WHAT IS EXPECTED — Your reply should be a single number, the count of lines in the records that contain the string "agent".

*** Block opens ***

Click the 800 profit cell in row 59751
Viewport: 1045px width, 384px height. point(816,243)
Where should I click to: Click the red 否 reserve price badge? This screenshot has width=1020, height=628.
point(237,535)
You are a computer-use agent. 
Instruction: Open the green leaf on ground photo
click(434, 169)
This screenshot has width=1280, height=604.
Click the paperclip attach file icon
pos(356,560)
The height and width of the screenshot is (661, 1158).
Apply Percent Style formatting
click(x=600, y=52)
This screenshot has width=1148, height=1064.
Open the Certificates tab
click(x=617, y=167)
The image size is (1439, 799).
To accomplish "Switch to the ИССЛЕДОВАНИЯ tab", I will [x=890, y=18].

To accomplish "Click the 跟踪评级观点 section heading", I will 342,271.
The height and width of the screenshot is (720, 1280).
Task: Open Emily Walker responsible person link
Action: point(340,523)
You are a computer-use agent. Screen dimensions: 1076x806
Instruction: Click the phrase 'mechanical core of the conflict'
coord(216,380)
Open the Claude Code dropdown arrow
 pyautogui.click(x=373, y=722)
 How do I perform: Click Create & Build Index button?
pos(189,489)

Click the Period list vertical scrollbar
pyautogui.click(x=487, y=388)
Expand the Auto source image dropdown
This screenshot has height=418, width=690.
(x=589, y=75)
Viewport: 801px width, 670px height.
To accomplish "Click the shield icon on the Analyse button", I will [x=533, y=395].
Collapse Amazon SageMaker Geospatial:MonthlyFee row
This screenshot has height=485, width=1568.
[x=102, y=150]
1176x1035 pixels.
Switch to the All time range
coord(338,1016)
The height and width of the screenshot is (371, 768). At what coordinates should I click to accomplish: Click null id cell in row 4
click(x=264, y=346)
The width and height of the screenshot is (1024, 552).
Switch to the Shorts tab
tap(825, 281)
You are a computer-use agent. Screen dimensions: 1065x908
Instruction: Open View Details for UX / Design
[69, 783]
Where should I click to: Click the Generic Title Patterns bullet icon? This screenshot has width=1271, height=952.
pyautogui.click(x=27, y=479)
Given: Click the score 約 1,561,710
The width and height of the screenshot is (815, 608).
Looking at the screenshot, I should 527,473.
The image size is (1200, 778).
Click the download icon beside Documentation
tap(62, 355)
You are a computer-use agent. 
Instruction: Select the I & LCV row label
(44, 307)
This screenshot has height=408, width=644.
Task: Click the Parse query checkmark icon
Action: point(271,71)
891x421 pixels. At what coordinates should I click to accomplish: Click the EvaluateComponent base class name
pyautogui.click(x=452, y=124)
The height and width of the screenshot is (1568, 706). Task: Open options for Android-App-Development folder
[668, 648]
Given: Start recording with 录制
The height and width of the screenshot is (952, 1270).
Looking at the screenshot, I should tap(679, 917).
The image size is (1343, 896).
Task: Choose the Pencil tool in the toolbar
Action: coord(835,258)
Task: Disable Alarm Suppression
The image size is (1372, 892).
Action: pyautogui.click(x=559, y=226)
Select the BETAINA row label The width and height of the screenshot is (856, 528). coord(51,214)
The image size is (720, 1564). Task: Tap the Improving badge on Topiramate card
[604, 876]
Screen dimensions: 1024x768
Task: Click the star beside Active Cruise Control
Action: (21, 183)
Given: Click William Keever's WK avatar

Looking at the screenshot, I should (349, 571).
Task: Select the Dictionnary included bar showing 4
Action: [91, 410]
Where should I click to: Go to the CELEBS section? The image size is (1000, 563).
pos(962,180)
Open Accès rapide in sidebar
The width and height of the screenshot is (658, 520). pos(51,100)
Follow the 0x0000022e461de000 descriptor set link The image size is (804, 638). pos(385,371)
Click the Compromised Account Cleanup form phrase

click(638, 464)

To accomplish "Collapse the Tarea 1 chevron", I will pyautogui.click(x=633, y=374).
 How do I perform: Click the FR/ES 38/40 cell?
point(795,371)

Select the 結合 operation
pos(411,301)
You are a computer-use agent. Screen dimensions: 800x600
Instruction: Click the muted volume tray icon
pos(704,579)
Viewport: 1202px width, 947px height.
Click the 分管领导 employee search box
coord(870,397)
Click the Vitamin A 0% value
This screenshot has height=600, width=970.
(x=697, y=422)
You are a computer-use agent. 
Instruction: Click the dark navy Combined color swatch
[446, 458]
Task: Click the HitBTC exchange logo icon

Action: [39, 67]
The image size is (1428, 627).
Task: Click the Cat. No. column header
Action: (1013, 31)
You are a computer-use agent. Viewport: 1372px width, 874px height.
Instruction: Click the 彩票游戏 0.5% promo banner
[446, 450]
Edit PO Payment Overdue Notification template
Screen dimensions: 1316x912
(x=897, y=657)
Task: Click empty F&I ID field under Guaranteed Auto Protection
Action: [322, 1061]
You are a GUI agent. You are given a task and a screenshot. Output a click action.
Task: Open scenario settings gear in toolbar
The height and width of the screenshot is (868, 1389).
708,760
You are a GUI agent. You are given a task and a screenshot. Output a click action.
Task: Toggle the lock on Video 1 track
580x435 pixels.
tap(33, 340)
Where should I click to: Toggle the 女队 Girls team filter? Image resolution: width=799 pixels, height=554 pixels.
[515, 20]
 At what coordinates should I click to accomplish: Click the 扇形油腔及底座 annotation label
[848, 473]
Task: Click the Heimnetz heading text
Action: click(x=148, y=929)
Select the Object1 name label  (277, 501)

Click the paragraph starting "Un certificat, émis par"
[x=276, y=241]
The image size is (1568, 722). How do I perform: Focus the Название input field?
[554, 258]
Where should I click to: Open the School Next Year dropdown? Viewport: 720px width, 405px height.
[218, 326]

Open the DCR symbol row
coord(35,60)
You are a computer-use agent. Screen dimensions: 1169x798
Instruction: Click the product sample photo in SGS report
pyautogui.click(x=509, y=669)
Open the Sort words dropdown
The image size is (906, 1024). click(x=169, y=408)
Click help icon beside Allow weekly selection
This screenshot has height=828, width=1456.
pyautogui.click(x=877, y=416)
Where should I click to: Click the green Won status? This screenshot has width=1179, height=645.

*** Block closes ***

EXPECTED ANSWER — 10